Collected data
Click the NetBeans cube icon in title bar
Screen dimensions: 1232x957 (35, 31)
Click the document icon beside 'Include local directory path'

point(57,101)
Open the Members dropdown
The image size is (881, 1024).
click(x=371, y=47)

_Assignment_
Write out the complete set of records exactly as given.

_Answer to the exercise_
Click the NetBeans cube icon in title bar
Screen dimensions: 1232x957 (35, 31)
Click the document icon beside 'Include local directory path'

point(57,101)
Open the Members dropdown
The image size is (881, 1024).
click(x=371, y=47)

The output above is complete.